La publicidad exterior, conocida como OOH, representa una herramienta clave para TV Azteca frente a Sheinbaum. Este formato, que incluye anuncios en espacios públicos, se distingue por su efectividad ya que no depende del consumo activo de medios convencionales. Su fortaleza radica en la constante presencia en la vida diaria de las personas, integrándose a su rutina cotidiana.
Sheinbaum ha negado cualquier intención de ataque político contra TV Azteca, justificando su regreso de publicidad oficial al hecho de que el gobierno no puede destinar recursos públicos a quienes no cumplen con sus obligaciones fiscales.
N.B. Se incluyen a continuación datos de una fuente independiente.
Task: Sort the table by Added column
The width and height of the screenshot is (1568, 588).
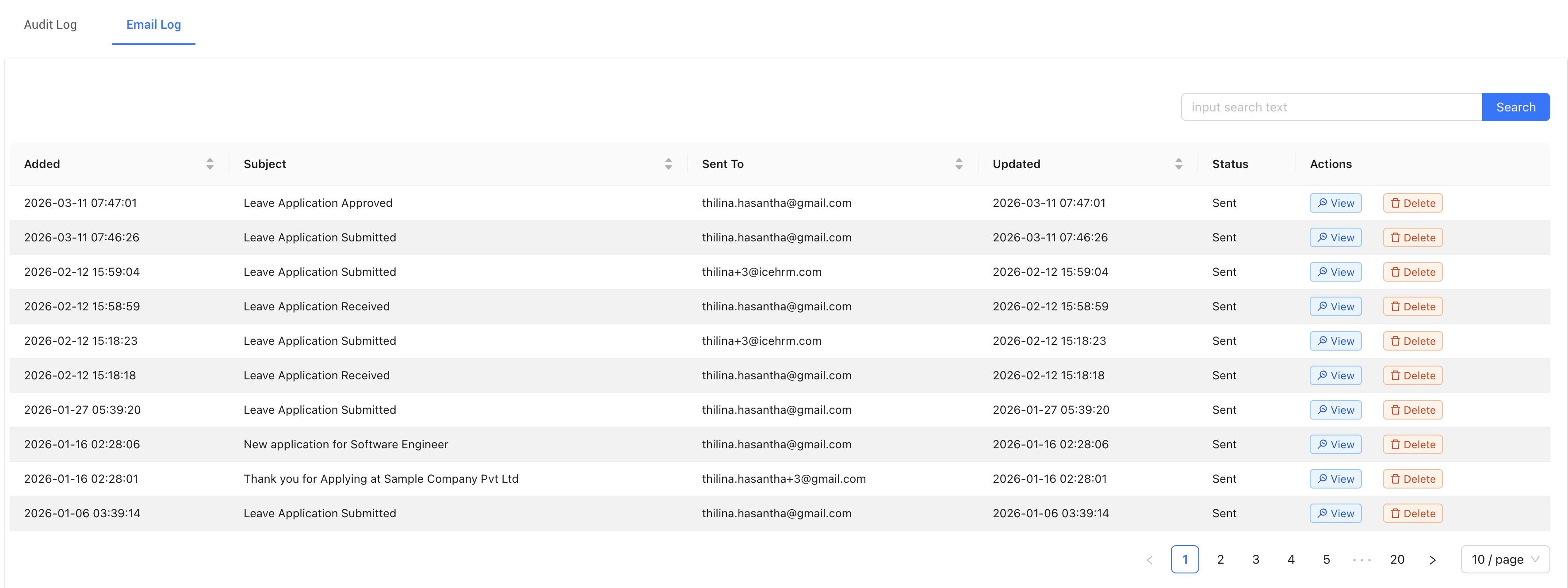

La mandataria enfatizó que el pago de impuestos es esencial y que los recursos generados por este tipo de litigios contribuirían a programas sociales.
En el pasado, se han presentado situaciones similares, como durante la administración de Andrés Manuel López Obrador, donde la publicidad exterior fue usada como una herramienta de crítica política. Estos episodios han llevado al gobierno a incrementar la supervisión sobre la regulación de publicidad urbana, buscando evitar que ciertos grupos influyan en la narrativa de forma indebida.